TASK REQUIREMENTS: Each record below should be output verbatim, without pictures.

PROVIDED MATERIAL:
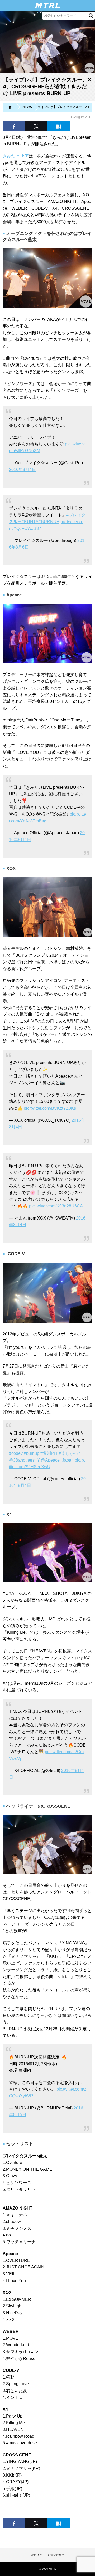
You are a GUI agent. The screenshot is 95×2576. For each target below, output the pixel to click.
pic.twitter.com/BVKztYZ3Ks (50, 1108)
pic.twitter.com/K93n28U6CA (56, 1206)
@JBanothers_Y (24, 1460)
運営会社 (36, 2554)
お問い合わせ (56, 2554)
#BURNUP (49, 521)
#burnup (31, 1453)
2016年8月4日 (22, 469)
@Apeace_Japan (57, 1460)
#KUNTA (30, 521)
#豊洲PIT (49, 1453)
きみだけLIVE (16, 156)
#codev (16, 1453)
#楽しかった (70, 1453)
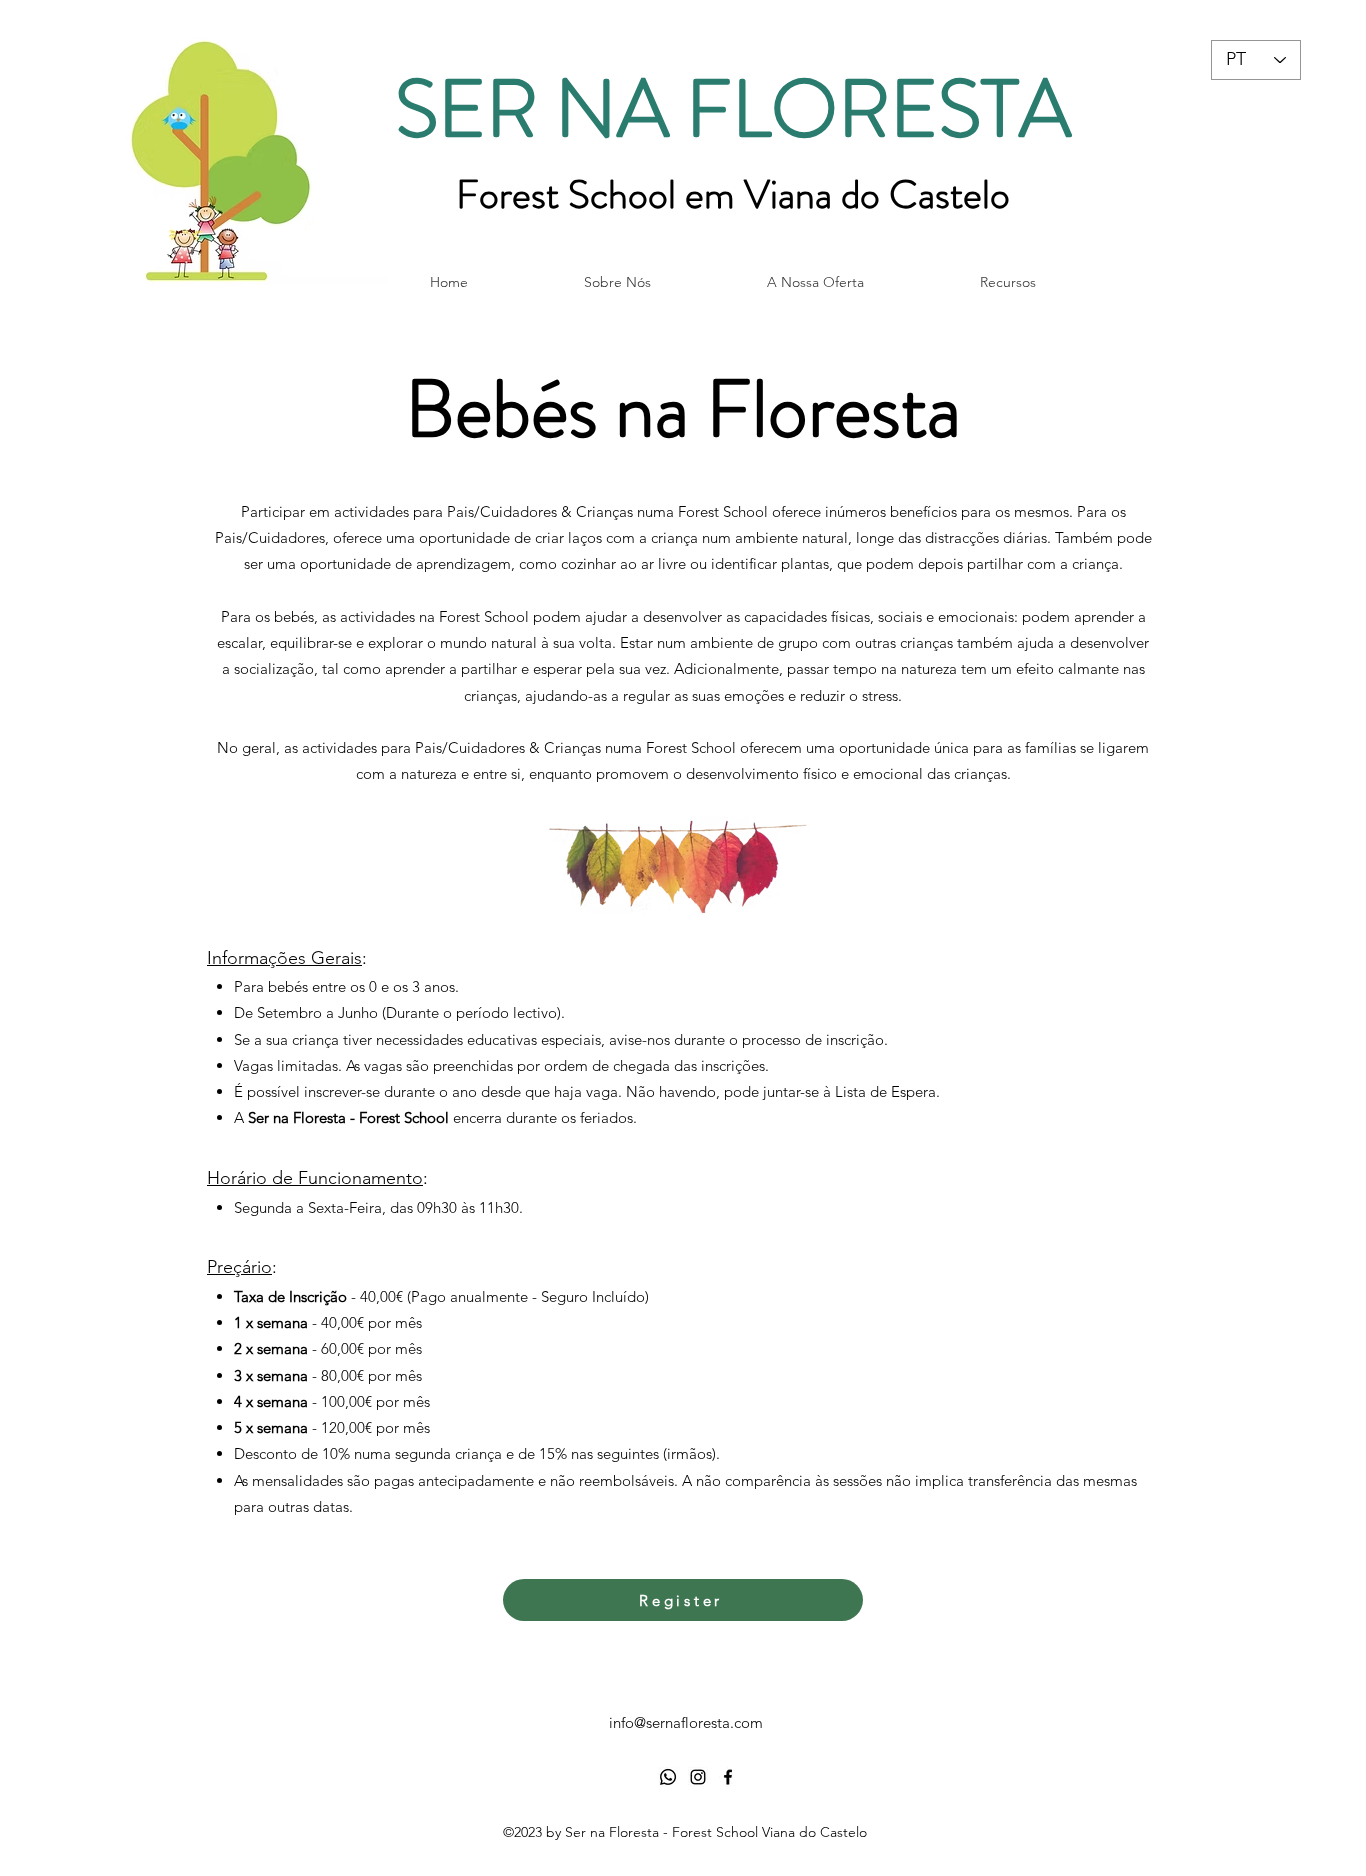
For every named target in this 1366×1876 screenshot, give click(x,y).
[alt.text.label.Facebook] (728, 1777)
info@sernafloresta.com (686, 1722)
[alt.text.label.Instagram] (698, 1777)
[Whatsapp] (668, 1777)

WRITTEN SOLUTION:
You are a GUI agent. The screenshot is 95×2576. For each target below, output the pixel to click.
pic.twitter.com/BVKztYZ3Ks (50, 1108)
pic.twitter.com/K93n28U6CA (56, 1206)
@JBanothers_Y (24, 1460)
運営会社 (36, 2554)
お問い合わせ (56, 2554)
#BURNUP (49, 521)
#burnup (31, 1453)
2016年8月4日 (22, 469)
@Apeace_Japan (57, 1460)
#KUNTA (30, 521)
#豊洲PIT (49, 1453)
きみだけLIVE (16, 156)
#codev (16, 1453)
#楽しかった (70, 1453)
For every named target in this 1366×1876 screenshot, give click(x,y).
[alt.text.label.Facebook] (728, 1777)
info@sernafloresta.com (686, 1722)
[alt.text.label.Instagram] (698, 1777)
[Whatsapp] (668, 1777)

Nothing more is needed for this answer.